Cependant, tout n’est pas rose avec ce gigantesque ouvrage. Depuis son inauguration, des cas d’accidents sont souvent signalés au niveau du rond-point servant de pénétration dans la ville. Au moins, on en compte dix-neuf (19) si on s’en tient aux chiffres avancés par le préfet Jean-Paul Malick Faye. Hélas, le dernier en date a emporté une adolescente de 15 ans. Venue passer ses vacances à Foundiougne, elle a été mortellement fauchée par un camion qui avait perdu l’équilibre au moment de prendre le rond-point
En effet, aussitôt sortie du pont, les voitures suivent une légère pente pour emprunter le rond-point en question. Cette ligne plus ou moins inclinée favorise les accidents et fait du fameux rond-point un cauchemar pour les populations. À en croire le préfet de Foundiougne, “beaucoup de voitures se sont déjà renversées ici”.
Confirmant l’autorité préfectorale, le directeur d’exploitation de la Société nationale Autoroutes du Sénégal (SA) rappelle un fait malheureux. “Auparavant, les accidents ont causé des dégâts matériels avec la détérioration de cantines, de concessions…Ce sont surtout les camions poids-lourd qui viennent du pont à des vitesses parfois non contrôlées qui font ces dégâts”, regrette Abdoulaye Thiam.
Ainsi, l’urgence de faire face au problème s’impose. C’est en ce sens que le préfet a récemment convoqué une rencontre pour trouver les moyens de stopper l’hémorragie.
Mesures…
Ayant mobilisé les services techniques, cette mission d’évaluation du rond-point, initiée par le préfet, a fait sortir un certain nombre de solutions consistant à prendre des mesures sur le cours, le moyen et le long terme. “Nous avons convié les services techniques pour pouvoir identifier, ensemble, les zones accidentogènes et les risques qui se posent”, a fait savoir M. Faye.
D’abord pour les mesures urgentes, il fallait déplacer les glissières en béton armé (GBA) de la gauche vers la droite où les risques sont plus élevés pour ensuite créer une sorte de couloir sécurisé pour les piétons. Comme promis, le travail a été fait par M.Thiam et son équipe 48h après la réunion convoquée par le préfet. Mieux, le directeur de SA a rassuré les populations de la mise en place prochaine de catadioptres. Sans oublier surtout la campagne de sensibilisation auprès des populations, comme annoncé par le préfet.

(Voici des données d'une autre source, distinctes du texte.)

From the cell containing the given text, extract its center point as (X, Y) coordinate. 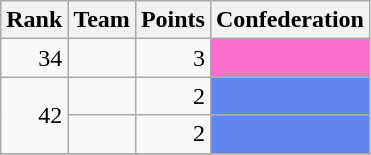
Rank (34, 20)
Points (172, 20)
3 (172, 58)
Team (102, 20)
42 (34, 115)
Confederation (290, 20)
34 (34, 58)
Find where the given text appears and provide that cell's center as [X, Y] coordinate. 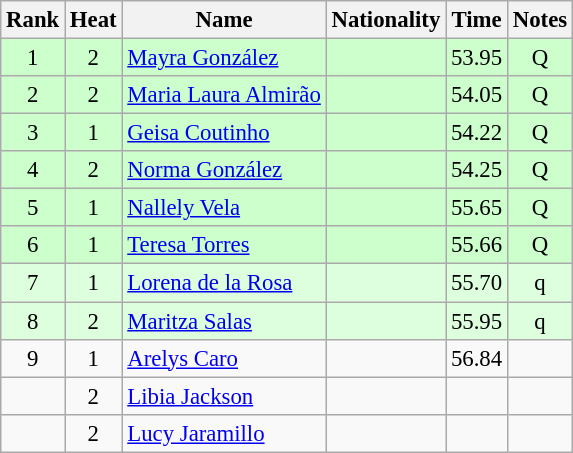
4 [33, 170]
Time [477, 20]
Maritza Salas [224, 321]
54.25 [477, 170]
53.95 [477, 58]
7 [33, 283]
5 [33, 208]
Maria Laura Almirão [224, 95]
Lorena de la Rosa [224, 283]
6 [33, 245]
Geisa Coutinho [224, 133]
Arelys Caro [224, 358]
Notes [540, 20]
Nallely Vela [224, 208]
8 [33, 321]
9 [33, 358]
Heat [94, 20]
56.84 [477, 358]
Libia Jackson [224, 396]
Teresa Torres [224, 245]
Name [224, 20]
3 [33, 133]
54.22 [477, 133]
Nationality [386, 20]
Lucy Jaramillo [224, 433]
Norma González [224, 170]
54.05 [477, 95]
55.66 [477, 245]
55.65 [477, 208]
Rank [33, 20]
55.95 [477, 321]
55.70 [477, 283]
Mayra González [224, 58]
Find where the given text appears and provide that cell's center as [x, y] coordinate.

En outre, M. Faye et les services techniques ont convenu de mettre en place des bandes rugueuses en amont du giratoire, à la sortie du pont, d’améliorer la visibilité du rond-point ainsi que du trottoir…Une saisine de l’Ageroute pour des solutions pérennes a également été envisagée.
De l’avis de Farba Diouf, rédacteur en chef de la radio communautaire Foundiougne FM, il faudra poursuivre les efforts pour arriver à une solution définitive. Membre du comité de suivi de l’évaluation de la sécurité du pont, M. Diouf estime que “le ministère de tutelle et la Direction des arts et ouvrages doivent s’asseoir autour d’une table pour faire un audit exhaustif afin de parvenir à une solution définitive”. Mieux, le journaliste propose même, dans la mesure du possible, de déplacer le rond-point de 100 à 150 mètres.
En tout état de cause, le pont Nelson Mandela, dont le coût est estimé à environ 40 milliards de Fcfa, reste un ouvrage de référence qui a largement contribué au désenclavement du département de Foundiougne, notamment la zone insulaire.